TASK INSTRUCTIONS –
Express the lines as a JSON list of strings, one string per line, from the line with "Pin the Save File dialog" up to and including the last line of the records, and skip any blank lines. Leave the pictures out of your answer.

(Dataset items)
************
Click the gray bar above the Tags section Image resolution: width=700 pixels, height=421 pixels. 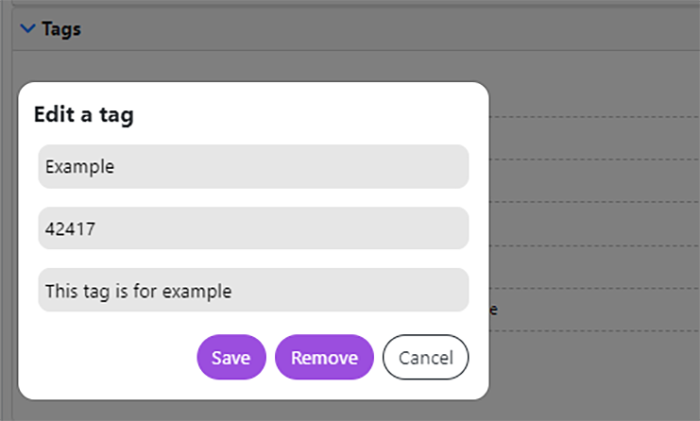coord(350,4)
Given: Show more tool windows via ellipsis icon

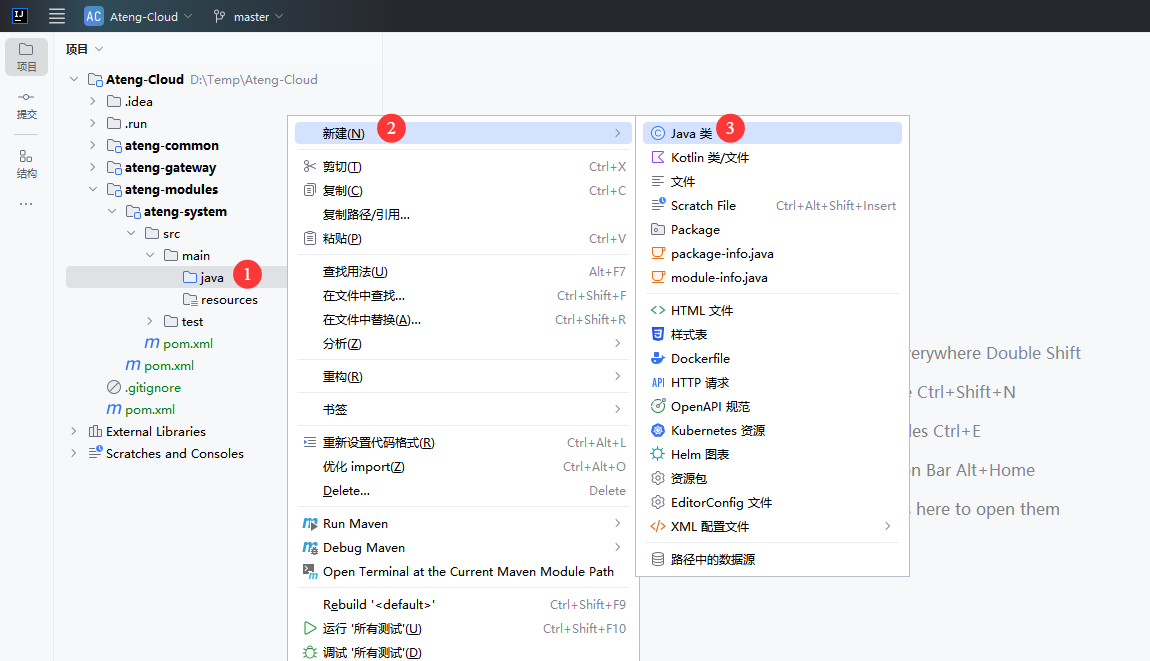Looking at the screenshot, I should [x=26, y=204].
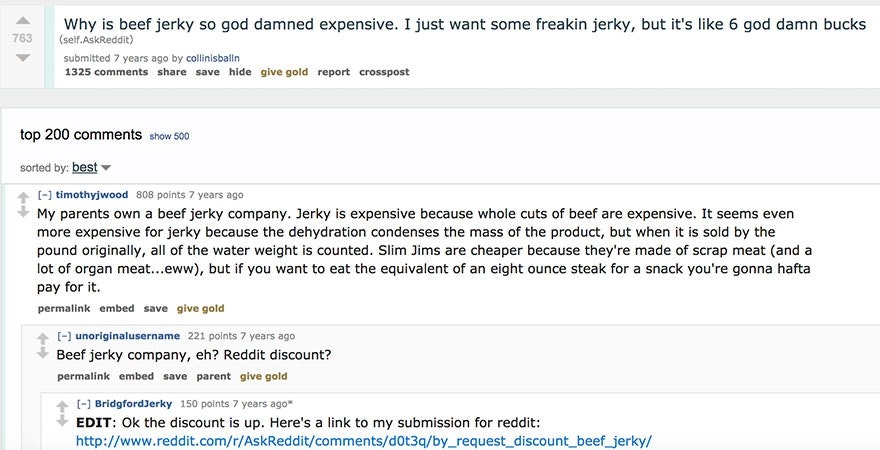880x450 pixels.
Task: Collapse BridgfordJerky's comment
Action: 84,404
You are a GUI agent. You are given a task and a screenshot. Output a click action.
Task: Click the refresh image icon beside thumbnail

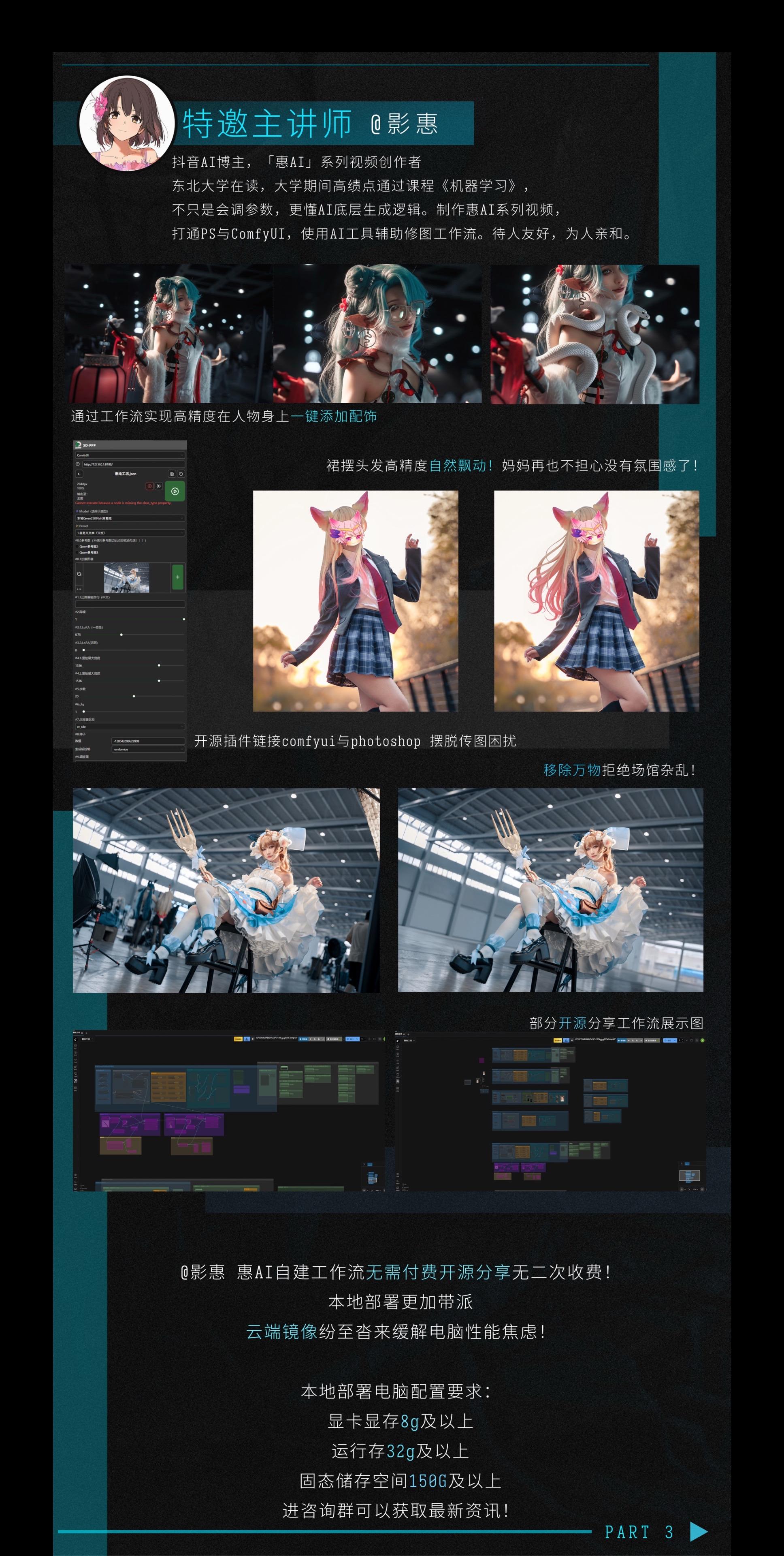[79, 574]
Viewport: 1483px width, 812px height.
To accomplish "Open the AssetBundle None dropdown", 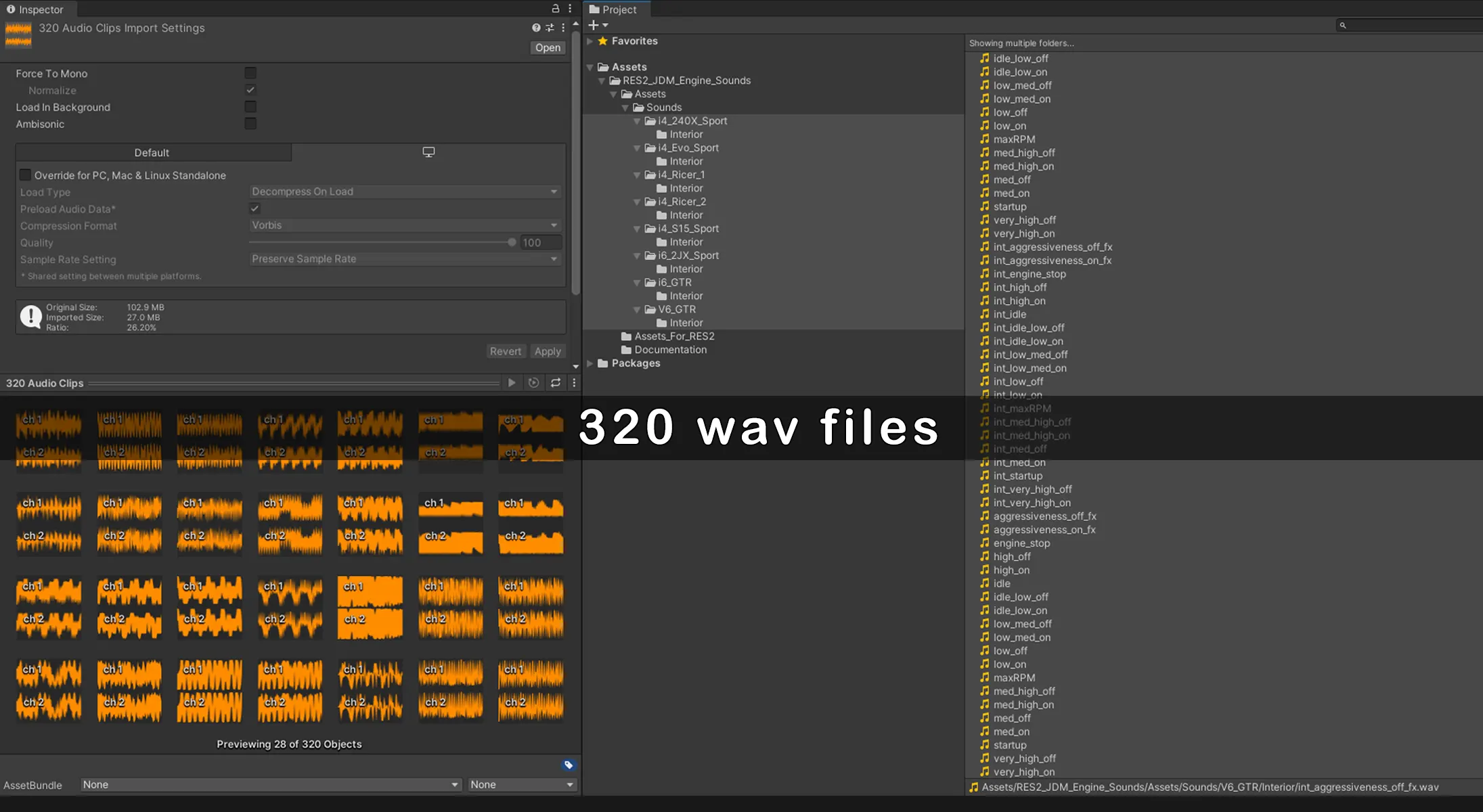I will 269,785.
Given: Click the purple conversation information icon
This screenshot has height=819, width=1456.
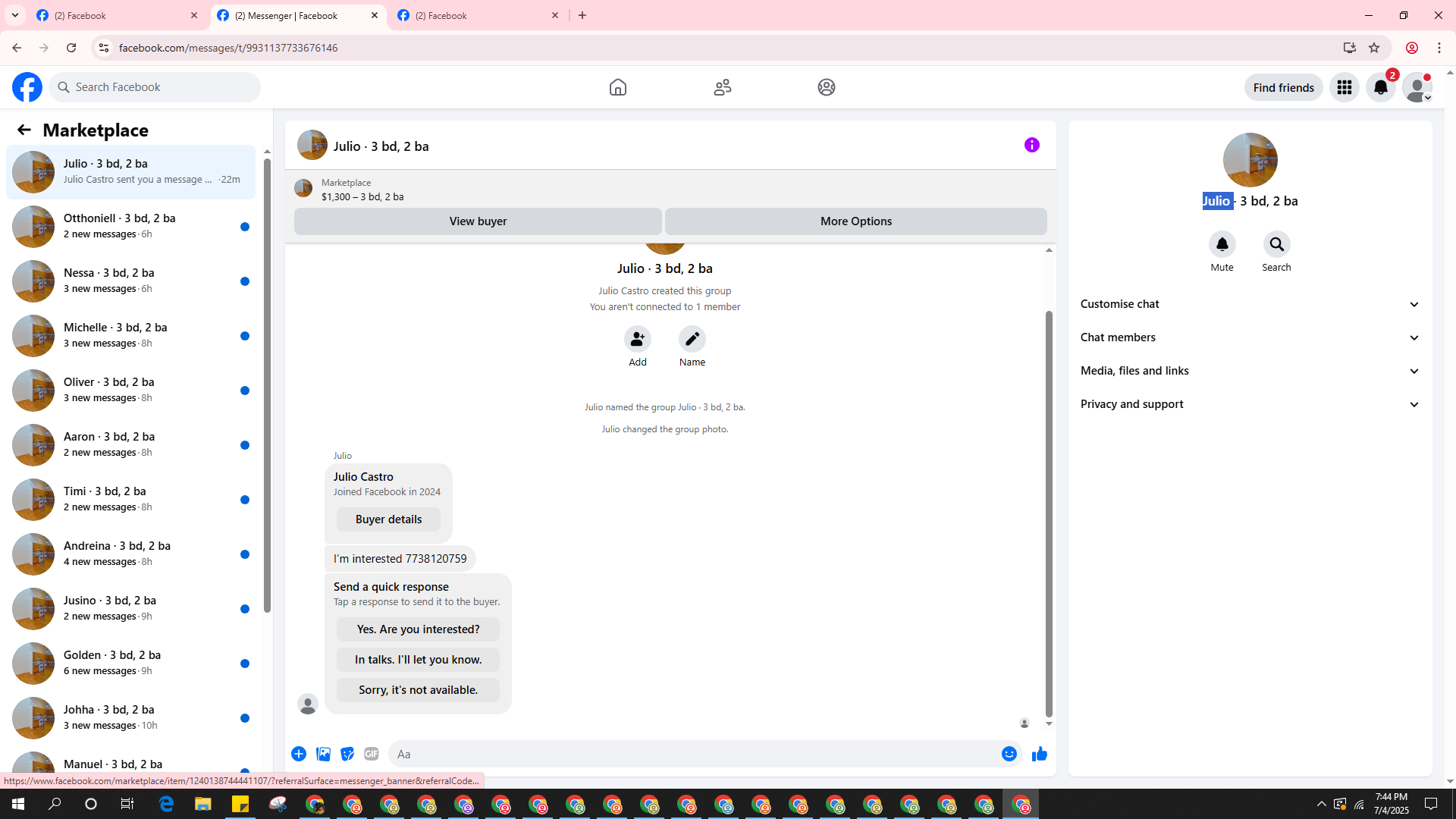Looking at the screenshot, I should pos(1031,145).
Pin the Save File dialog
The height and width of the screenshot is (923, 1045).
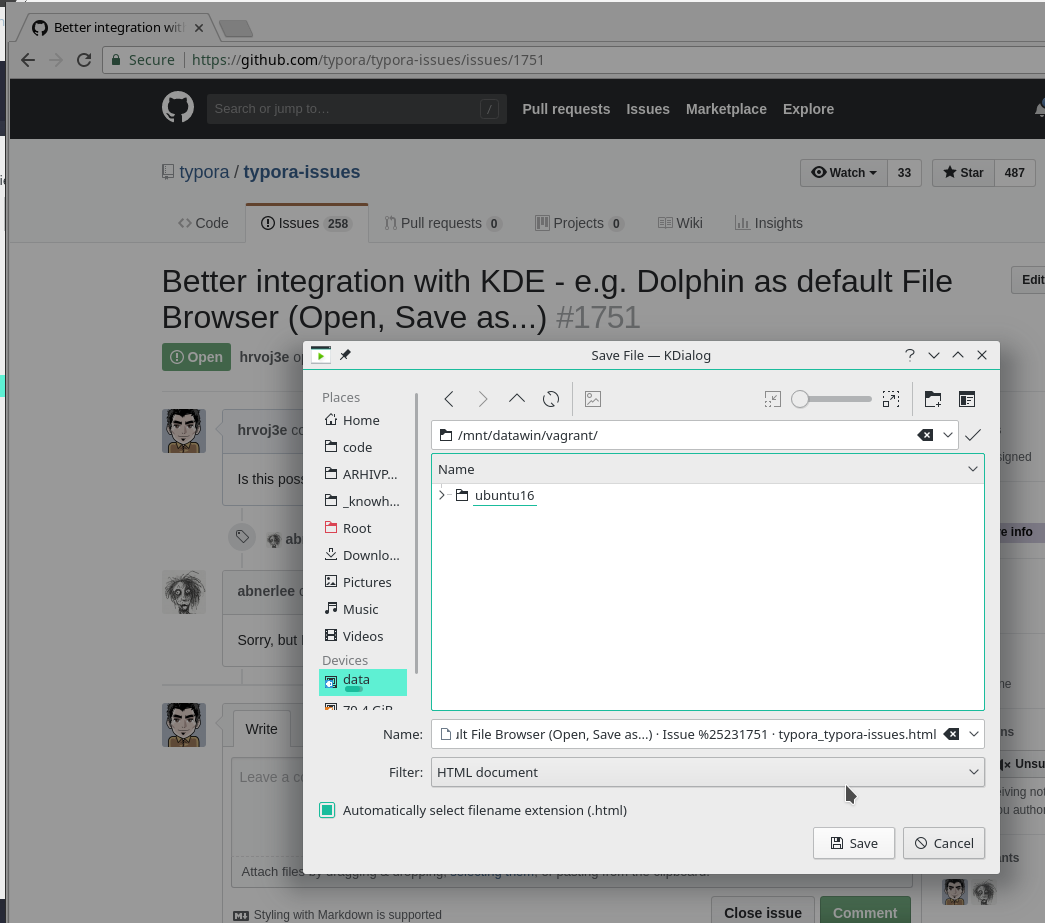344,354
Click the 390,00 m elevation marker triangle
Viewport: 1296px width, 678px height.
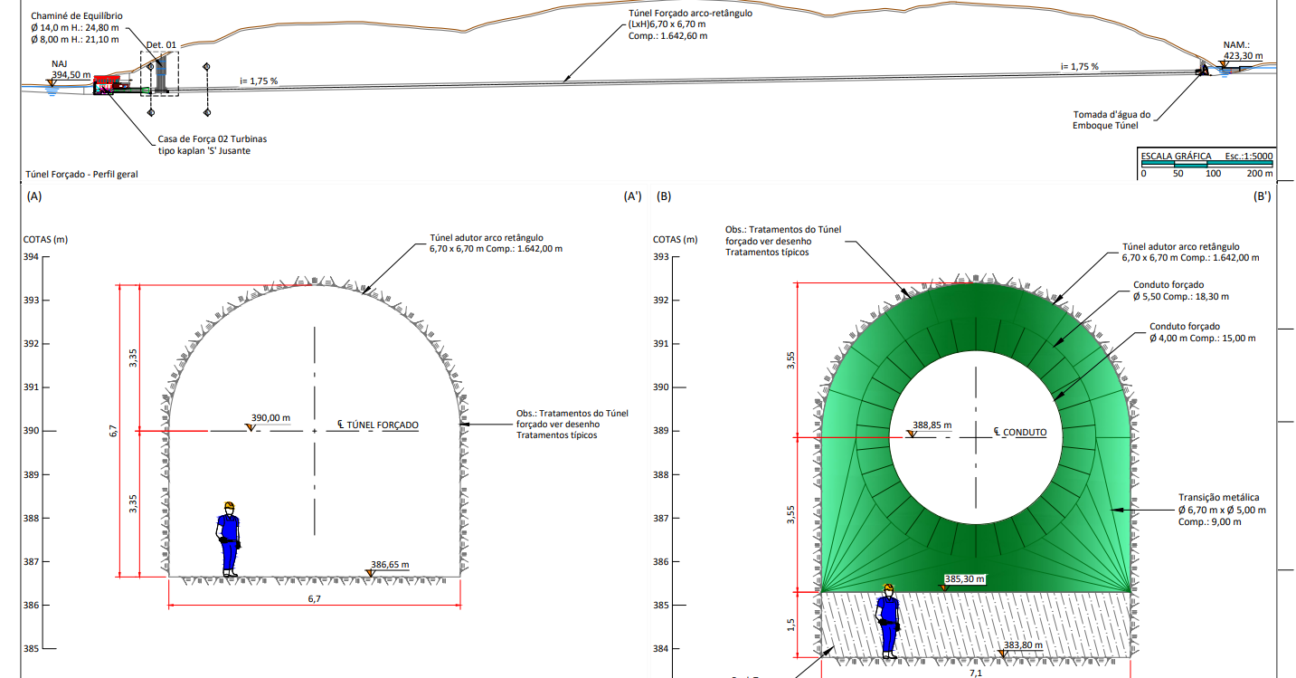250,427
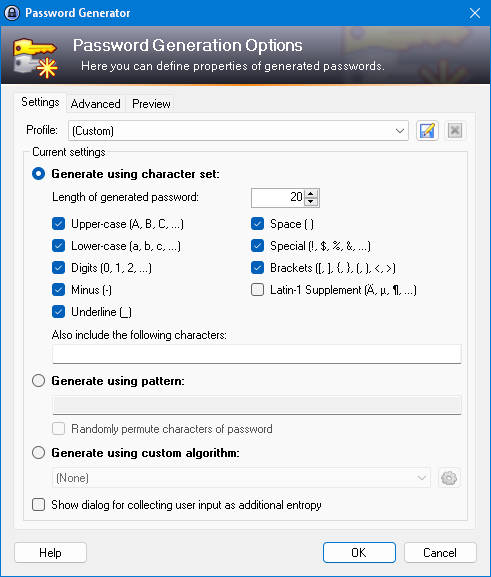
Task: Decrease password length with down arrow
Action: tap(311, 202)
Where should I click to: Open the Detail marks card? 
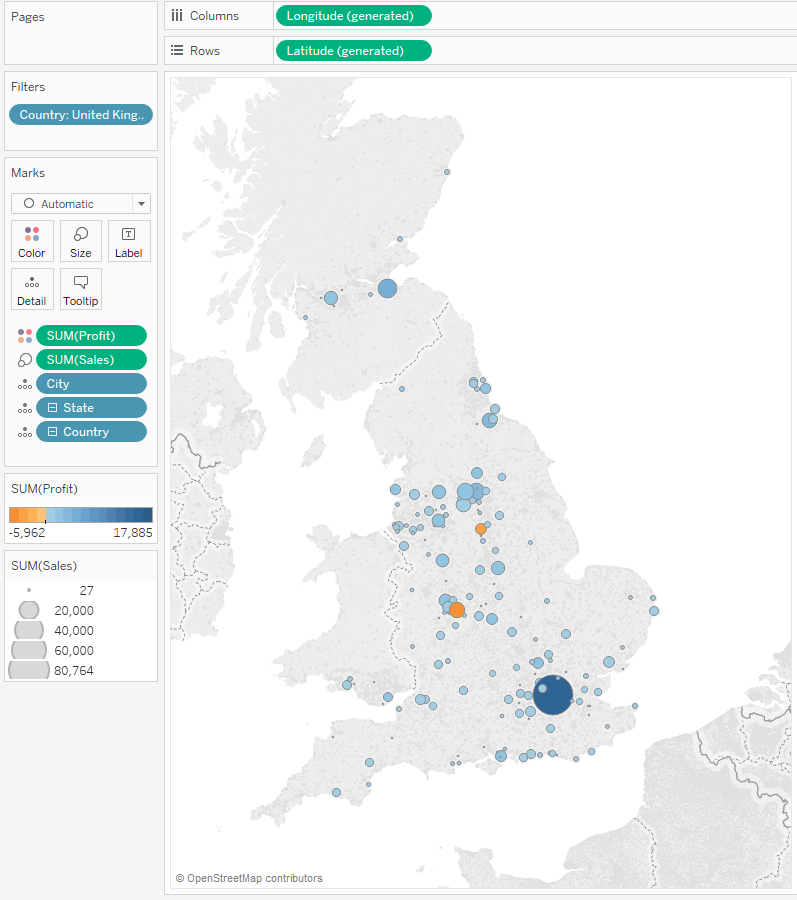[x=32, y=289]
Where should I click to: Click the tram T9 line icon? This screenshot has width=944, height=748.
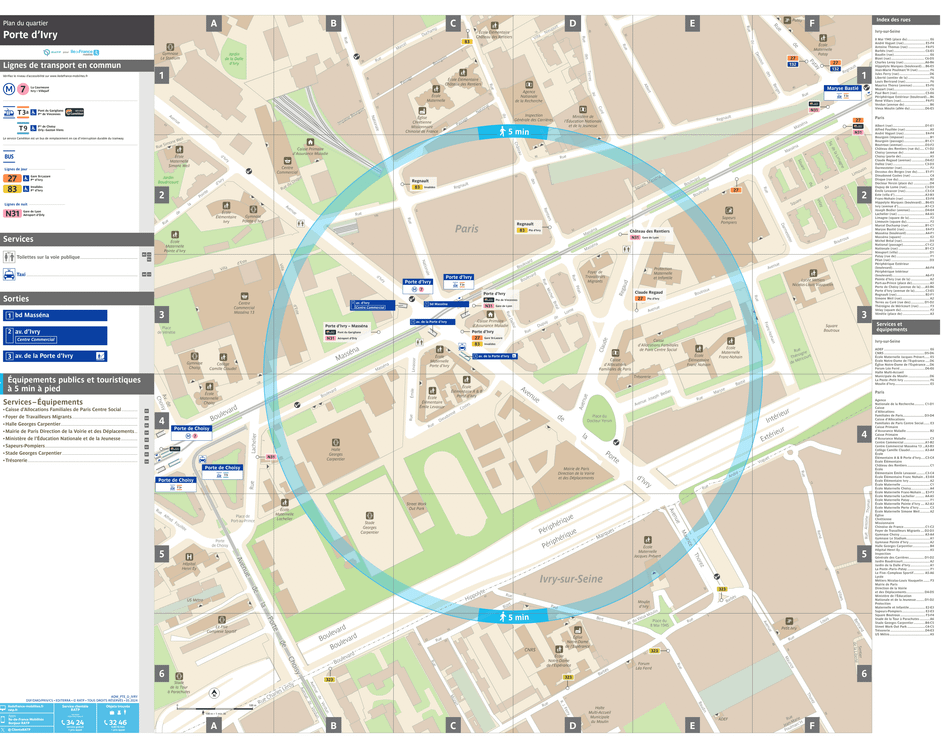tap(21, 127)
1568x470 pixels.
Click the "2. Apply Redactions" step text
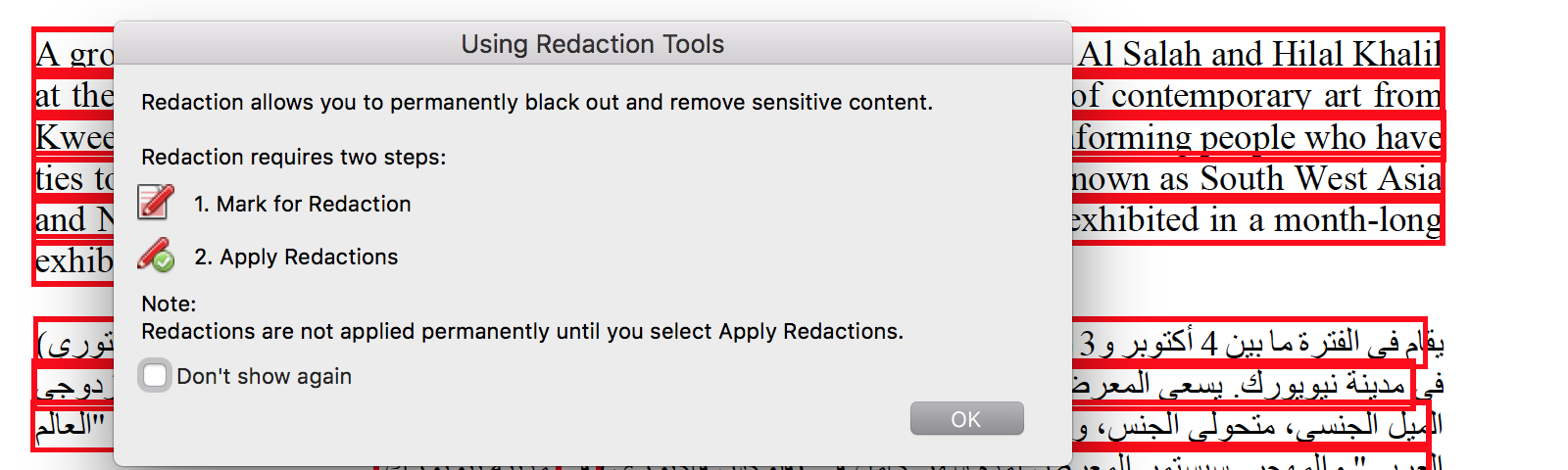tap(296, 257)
************
FULL RESPONSE –
[
  "Pin the Save File dialog",
  "The height and width of the screenshot is (923, 1045).",
  "344,354",
  "Click the 390,00 m elevation marker triangle",
  "Viewport: 1296px width, 678px height.",
  "250,427",
  "Task: Decrease password length with down arrow",
  "Action: tap(311, 202)",
  "Where should I click to: Open the Detail marks card? ",
  "[x=32, y=289]",
  "Where should I click to: Click the tram T9 line icon? This screenshot has width=944, height=748.",
  "tap(21, 127)",
  "1568x470 pixels.",
  "Click the \"2. Apply Redactions\" step text",
  "tap(296, 257)"
]